MADC File Format
Description of the DArT MADC file
Explanation of the MADC file format and the conversion to fixed allele ID at BI.
flowchart TD
A(["Genotype Sequencing"]) --> B["MADC File"]
B --> D["Fixed Allele IDs Assigned"]
D --> n3["Kinship Matrix"] & n4["Convert to VCF"]
B@{ shape: div-proc}
D@{ shape: procs}
n3@{ shape: db}
n4@{ shape: db}
A:::Aqua
B:::Sky
D:::Sky
n3:::Peach
n4:::Peach
classDef Aqua stroke-width:1px, stroke-dasharray:none, stroke:#46EDC8, fill:#DEFFF8, color:#378E7A
classDef Sky stroke-width:1px, stroke-dasharray:none, stroke:#374D7C, fill:#E2EBFF, color:#374D7C
classDef Peach stroke-width:1px, stroke-dasharray:none, stroke:#FBB35A, fill:#FFEFDB, color:#8F632D
DArT MADC File
The DArT MADC (Missing Allele Discovery Counts) file is a comma-separated file provided by DArT from a sequencing project. It includes the following key columns:
- AlleleID: Typically contains the chromosome, position, reference or alternative allele designation, and the allele ID according to the haplotype database (e.g.,
Chr01_000084128|Ref_0001
). - CloneID: Represents the chromosome and position (e.g.,
Chr01_000084128
). - AlleleSequence: The amplicon sequence (e.g.,
GAGTGTGAAGATTTGGACAAAAGAGGTTGGTTTTTACTGTTATGGCATTTATCTCCTTATAAAATTTTGTATTTTTTTTGT
). - Sample Columns: Named with sample IDs and containing counts of each allele per sample.

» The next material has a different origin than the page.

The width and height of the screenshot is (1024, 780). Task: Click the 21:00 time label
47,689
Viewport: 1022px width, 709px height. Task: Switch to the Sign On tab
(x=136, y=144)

Example Missing Allele Discovery (MADC) file with fixed allele IDs
Important: BIGr requires fixed AlleleIDs tagged with a respective number (e.g., suffix: _0001
). Fixed AlleleIDs are generated by matching the MADC contents to the haplotype database. If your MADC file does not contain fixed AlleleIDs, please contact Breeding Insight.

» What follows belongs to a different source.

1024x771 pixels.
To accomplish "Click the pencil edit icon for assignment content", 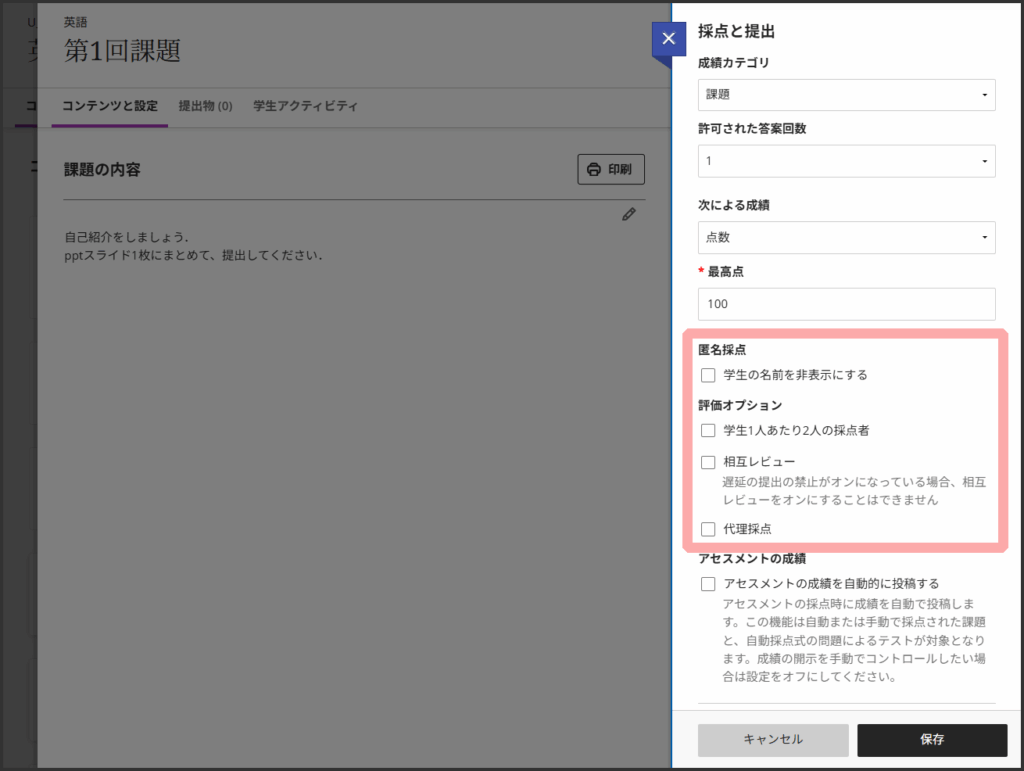I will click(629, 214).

Target vs. Off-Target SNPs
If you provide a MADC file, you can choose between extracting:
- Only target SNPs – These are the SNPs for which probes were specifically designed. If your panel includes 3,000 SNPs, your output VCF file should contain exactly 3,000 target SNPs.

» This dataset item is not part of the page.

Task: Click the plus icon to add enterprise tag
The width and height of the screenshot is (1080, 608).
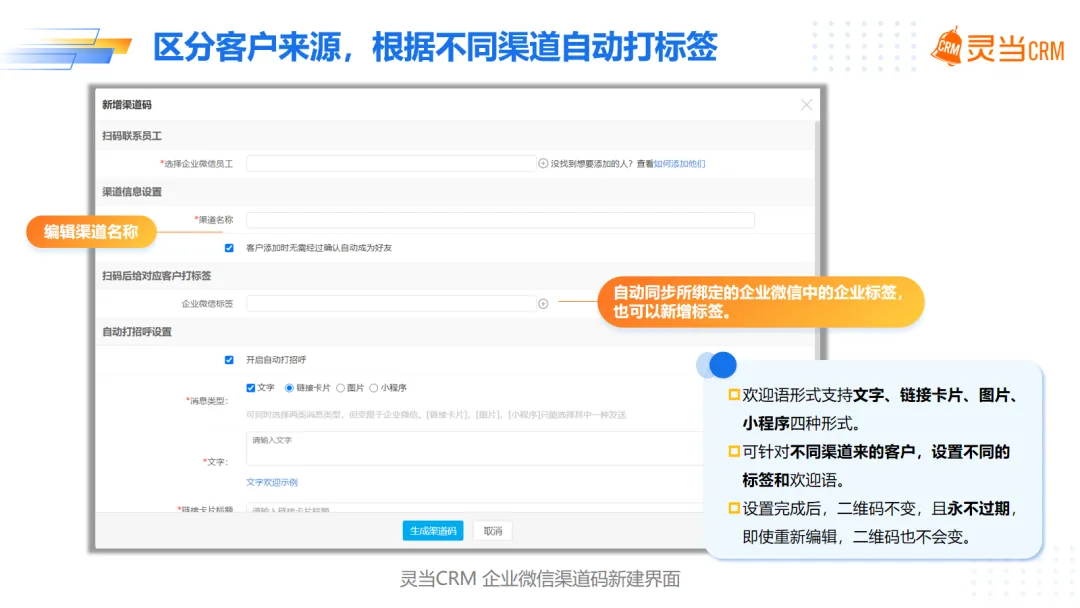Action: [x=543, y=304]
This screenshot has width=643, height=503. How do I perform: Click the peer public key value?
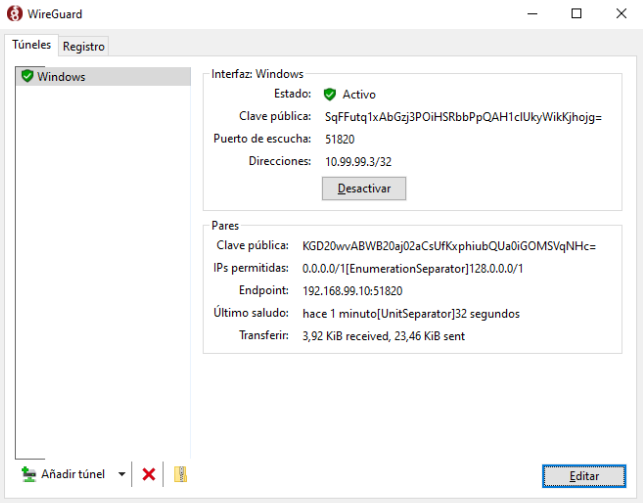448,246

- Both target and off-target SNPs – In addition to target SNPs, BIGr will identify other SNPs within the amplicon region.
Target SNPs
If you decide to extract only the target SNPs, you can choose if reference (REF) and alternative (ALT) bases should also be extracted. For extracting this information from the MADC file, BIGr compares the reference sequences with the alternative, finds the polymorphic site and notate the changing base. This requires:
- Reference (
Ref_0001
) and alternative (Alt_0002
) sequences for each tag. If one or both is missing, the tag will be discarded. - A single polymorphism between them. If more than one is found, the tag is discarded
- A
.botloci
file to inform which tag sequences should be converted to its reverse complement. For BI-supported marker panel species this file is already embedded within the app, no upload is required.
If you choose to not extract REF and ALT information, all tags will be kept, but your VCF will have missing data (.
) in the REF and ALT fields. The only process in BIGr that will require this information is the Dosage Calling with PolyRAD.
Target and off-target (all) SNPs
To identify off-target SNPs, BIGr aligns each amplicon against its reference (via Bioconductor’s Biostrings
+ pwalign
) to uncover additional polymorphisms. This procedure requires:
- Reference & alternative sequences (e.g.
Ref_0001
,Alt_0002
) for every tag- If a FASTA haplotype database is supplied, any missing sequences in the MADC file will be retrieved automatically.
- Without a FASTA database, tags lacking either sequence are discarded.
- Exactly one polymorphic site
- Tags with zero or multiple variants are excluded.
.botloci
file- Specifies which tags must be reverse-complemented. For BI-supported species, this file is bundled within the app—no upload needed.